Tom Clementi, who defended the union line as a community columnist for the Appleton, Wisconsin, Post-Crescent, said that collective bargaining is a right because "federal and state law says so." In other words, rights are what the government allows one to do. If one is guided by that definition, then collective bargaining would be a right, but following that line of reasoning, Aryan Germans had a "right" to persecute Jews in the 1930s and '40s because government approved it. I doubt if most Americans--including Clementi--would be comfortable with that.
Let's assume that Clementi meant that rights are "what the government allows one to do, as long as the actions taken don't hurt other Americans." After all, in Clementi's world, though the state has the power to give you the "right" of collective bargaining, it shouldn't have the power to take away that right. Assuming this is what Clementi meant would also put his comment about "federal and state law" more in line with American jurisprudence, which basically says that one's rights end where another person's nose begins. If one's actions hurt another person physically, monetarily, or reputation-wise, one has overstepped one's rights. How then does collective bargaining stand up as a right?
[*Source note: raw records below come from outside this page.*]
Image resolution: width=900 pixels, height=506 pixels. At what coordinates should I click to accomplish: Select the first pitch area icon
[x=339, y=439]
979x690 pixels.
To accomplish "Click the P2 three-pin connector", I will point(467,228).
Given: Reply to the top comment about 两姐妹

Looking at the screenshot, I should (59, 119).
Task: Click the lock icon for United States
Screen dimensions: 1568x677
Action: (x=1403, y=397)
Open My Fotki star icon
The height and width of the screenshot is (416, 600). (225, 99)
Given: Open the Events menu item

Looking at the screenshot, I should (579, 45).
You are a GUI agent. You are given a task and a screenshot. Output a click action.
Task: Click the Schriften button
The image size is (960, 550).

Collective bargaining still fails to qualify as a "right" because collective bargaining definitely causes non-union workers to suffer. To understand how collective bargaining causes suffering, we must first understand what it is. Collective bargaining is more than just bargaining for wages as a group--if it were just that, it's likely that few in the private sector would have a problem with it. In practice, it means that when a group of public workers form a union, they can demand under power of law that disagreements between them and their employers go into binding arbitration, and an arbitrator will decide how many of the union workers' demands must be met in a negotiation period. (Any demands that are not met in one negotiation period will be sought in a following period--and then some. …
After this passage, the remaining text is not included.